Fit a generalised additive point process model

Description

Fit a generalised additive point process model

Usage

ppgam(
  formula,
  data,
  nodes = NULL,
  weights = 1,
  nquad,
  approx = c("midpoint", "exact"),
  knots = NULL,
  use.data = TRUE,
  trace = 0,
  weight.non.numeric = FALSE
)

Arguments

formula	a formula for a Poisson process log intensity function (compatible with gam)
data	a data frame
nodes	a list or data frame; see ‘Details’
weights	a scalar, list or vector; see ‘Details’
nquad	a scalar giving the number of quadrature nodes for each variable
approx	a length 2 character string; see ‘Details’
knots	spline knots to pass to gam
use.data	should splines should be constructed from data (otherwise uses nodes)?
trace	integers controlling what's reported. Defaults to 0
weight.non.numeric	should nodes for non-numeric variables be weighted according how often they occur? Defaults to FALSE

Details

ppgam fits a Poisson process with intensity function $\lambda({\bf x})$ for covariate ${\bf x} = (x_1, \ldots, x_d)$. The likelihood for this model with events occurring at ${\bf x}_i$, for $i=1, \ldots, n$, is approximated by quadrature with

$\exp\bigg[-\sum_{j=1}^m w_j \lambda({\bf x}_j^*)\bigg] \prod_{i=1}^n \lambda({\bf x}_i)$

where ${\bf x}_j^*$ and $w_j$ are quadrature nodes and weights, for $j=1, \ldots, m$, defined with nodes and weights.
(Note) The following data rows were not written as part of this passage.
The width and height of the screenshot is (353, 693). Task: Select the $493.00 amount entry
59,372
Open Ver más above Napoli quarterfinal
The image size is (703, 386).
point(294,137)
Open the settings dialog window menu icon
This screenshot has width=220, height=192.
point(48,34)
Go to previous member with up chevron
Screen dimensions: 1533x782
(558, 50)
formula gives the formula for the log intensity function of a Poisson process. It is passed to gam. If formula has no response, i.e. ~ s(...), then data is assumed to give the times at which events occur. Then nodes is used to control integration of the intensity function. If formula has a response, e.g. y ~ s(...), then y is assumed binary, comprising only zeros and ones. Then data is assumed to give the state space of the Poisson process, (e.g. daily time steps if occurrences of events are measured in days) and ones in y identify when events occur. Note that if formula has no response, data will have $n$ rows, and $m$ rows otherwise.

nodes is used to supply nodes for integrating the Poisson process intensity function by quadrature. It is supplied as a list or data frame.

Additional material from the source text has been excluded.